A lot of people got this right, but didn't do as well as they could have becasue they forgot one or the other type of fragmentation. A couple of people answered "it's one big file", which is technically correct, but isn't quite the answer I was expecting.
The characteristic of quick-fit important to this question is that it organizes the free list into blocks of fixed and increasing size. Unix i-nodes have the property that, as files get larger, the level indirection increases, from direct to single, double, and triple indirection.
The combination of i-nodes and quick-fit suggests that as the level of indirection grows, so should the size of the file blocks allocated at each level of indirection. For example, direct blocks linked out of the i-node would be one disk-block long; first-level indirect blocks would be two disk-blocks long, second-level indirect blocks would be four disk-blocks long, and so on.
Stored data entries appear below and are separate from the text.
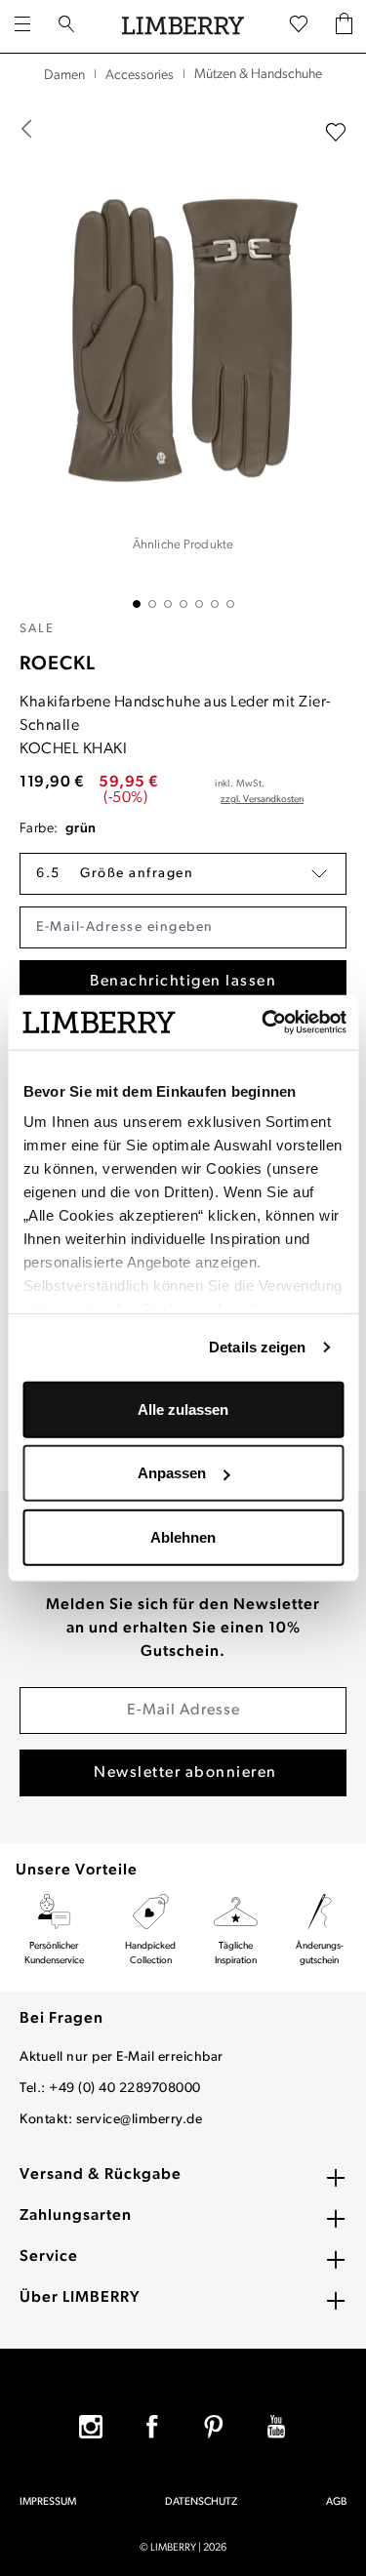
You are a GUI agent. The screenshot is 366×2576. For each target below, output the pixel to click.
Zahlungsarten (76, 2216)
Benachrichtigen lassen (183, 981)
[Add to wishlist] (335, 132)
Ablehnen (183, 1536)
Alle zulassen (183, 1408)
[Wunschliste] (298, 25)
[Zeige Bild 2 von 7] (152, 604)
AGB (336, 2502)
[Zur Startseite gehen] (183, 26)
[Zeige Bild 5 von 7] (199, 604)
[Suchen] (66, 26)
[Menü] (22, 26)
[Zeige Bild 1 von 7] (137, 604)
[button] (183, 874)
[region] (183, 352)
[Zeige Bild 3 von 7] (168, 604)
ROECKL (58, 664)
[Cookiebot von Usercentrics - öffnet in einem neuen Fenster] (263, 1022)
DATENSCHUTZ (201, 2502)
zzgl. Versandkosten (262, 799)
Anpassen (172, 1473)
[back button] (27, 128)
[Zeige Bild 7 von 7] (230, 604)
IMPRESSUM (48, 2502)
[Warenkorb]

Almost nobody got this correct, apparently because most people forgot what quick-fit is. The most popular wrong answer involved implementing some form of free list using i-nodes, which represents an abuse of both i-nodes and free lists.
The question of identity important in paging is the process needing the page, and possibly the process losing a page. Becuase process identities are internal and maintained by the operating system, there is no real need to authenticate identity. On the other hand, a page can be accessed in a number of ways: read-only, write-only, or for execution, and these may vary from process to process. It seems it's more appropriate for a page manager to worry about authorization than authentication.
Most people sorta got this one mostly correct, although the explanations were far from clear. A number of people confused the need to identify something (page, a page frame, a slot in the paging space) with the need to prove identity (authentication).
Assume each disk block can hold b units, where each unit is large enough to hold an disk-block index. Each disk block at the first level of indirection then refers to b*b consecutive units in a file. The block at the second level of indirection refers to b first-level indirect blocks.
Given p, the address of some unit in the file, the associated first-level indirect block can be found at floor(p/(b*b)) in the top-level indirect block. Within the first-level indirect block, the data-block index can be found at floor((p mod b*b)/b). Within the data block, the indexed word can be found at p mod b.
A number of people answered this question without a lot of detail ("First go to the top-level block, then go to the first-level block, then to the data block"); they didn't do as well as those people who actually described how to go from one block to another.
This page last modified on 22 August 2002.